Baku, Azerbaijan, May 23
By Emil Ilgar - Trend:
Iran, Afghanistan, and India signed a trilateral deal in Tehran on Monday to turn the Iranian southeastern port of Chabahar into a regional transit hub.
The deal was signed in the presence of Iranian President Hassan Rouhani and the visiting Indian Prime Minister Narendra Modi and the Afghan President Ashraf Ghani.
Chabahar can be a connecting point between different countries, such as India with Afghanistan, Central Asia, Caucasus, and Eastern Europe, said President Rouhani on the sidelines of the signing ceremony, IRNA reported.
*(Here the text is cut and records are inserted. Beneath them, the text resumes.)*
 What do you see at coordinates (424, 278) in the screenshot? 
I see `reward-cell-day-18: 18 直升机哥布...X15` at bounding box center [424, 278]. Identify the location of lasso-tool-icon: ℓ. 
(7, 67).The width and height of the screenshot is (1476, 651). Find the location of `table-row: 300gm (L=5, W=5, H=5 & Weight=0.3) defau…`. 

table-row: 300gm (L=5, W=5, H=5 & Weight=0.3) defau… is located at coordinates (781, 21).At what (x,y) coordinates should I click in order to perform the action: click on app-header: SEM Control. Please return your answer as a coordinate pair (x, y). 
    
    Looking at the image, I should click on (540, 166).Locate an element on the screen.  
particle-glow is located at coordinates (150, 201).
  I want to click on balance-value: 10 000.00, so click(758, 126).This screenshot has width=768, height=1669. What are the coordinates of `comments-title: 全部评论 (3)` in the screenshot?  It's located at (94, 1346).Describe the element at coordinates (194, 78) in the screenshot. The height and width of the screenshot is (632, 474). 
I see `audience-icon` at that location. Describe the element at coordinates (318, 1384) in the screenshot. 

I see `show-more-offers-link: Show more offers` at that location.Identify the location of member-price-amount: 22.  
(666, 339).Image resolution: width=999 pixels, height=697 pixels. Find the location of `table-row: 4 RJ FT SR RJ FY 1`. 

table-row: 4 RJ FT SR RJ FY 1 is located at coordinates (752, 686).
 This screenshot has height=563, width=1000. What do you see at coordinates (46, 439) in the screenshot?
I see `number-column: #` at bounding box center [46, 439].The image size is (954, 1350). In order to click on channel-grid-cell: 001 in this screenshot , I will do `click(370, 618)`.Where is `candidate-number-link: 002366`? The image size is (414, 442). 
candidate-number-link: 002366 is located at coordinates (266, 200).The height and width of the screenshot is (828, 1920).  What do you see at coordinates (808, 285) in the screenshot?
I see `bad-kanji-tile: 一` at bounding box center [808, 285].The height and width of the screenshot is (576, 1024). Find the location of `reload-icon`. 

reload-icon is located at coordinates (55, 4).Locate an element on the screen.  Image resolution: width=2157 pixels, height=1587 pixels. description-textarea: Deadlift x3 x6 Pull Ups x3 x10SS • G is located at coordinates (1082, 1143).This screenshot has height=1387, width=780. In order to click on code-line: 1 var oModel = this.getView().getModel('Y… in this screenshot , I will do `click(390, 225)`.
During his meeting with the Afghan president, Rouhani said: "The document that is going to be signed today by Iran, India and Afghanistan, will be the ground for development of all three countries, as well as the region," president.ir reported.
During the same meeting, President of Afghanistan Ashraf Ghani said: "Kabul seeks regional cooperation with Iran, in bilateral and multilateral context".
He added: "Today a significant step in the relations and bilateral and regional cooperation among the three countries will be taken and this transit line will significantly affect regional cooperation".
Prior to that, India signed 12 agreements with Iran, aiming to invest billions of dollars in setting up industries - ranging from aluminum smelter to urea plants - in Iran's Chabahar free trade zone.
The Ports and Maritime Organization of Iran and the India Ports Global Pvt signed an agreement on the development of Chabahar port.
Meanwhile, the Finance and Economic Affairs Ministry of Iran and the Exim Bank of India; the Indian National Aluminum Company (Nalco) and the Iranian Mines and Mining Industries Development and Renovation Organization (IMIDRO); and the Indian Railway PSU IRCON and the Iranian Construction and Development of Transportation Infrastructures Company signed agreements.
It was also expected that Modi's visit to Tehran may see finalizing of a contract, giving developmental rights of Iran's Farzad-B gas field to India's ONGC Videsh Ltd. But no agreement has been reached so far.
The Farzad-B field was discovered in 2008 but no contract to exploit the 12.5 trillion cubic feet of recoverable reserves has so far been concluded with Iran.
India has begun paying back $6 billion in debt from past oil purchases, last week giving Iran $750 million. It has said it will pay back the remainder of the debt.
In 2012, Iran was India's second-largest crude supplier but oil exports subsequently fell due to international sanctions over Iran's nuclear program.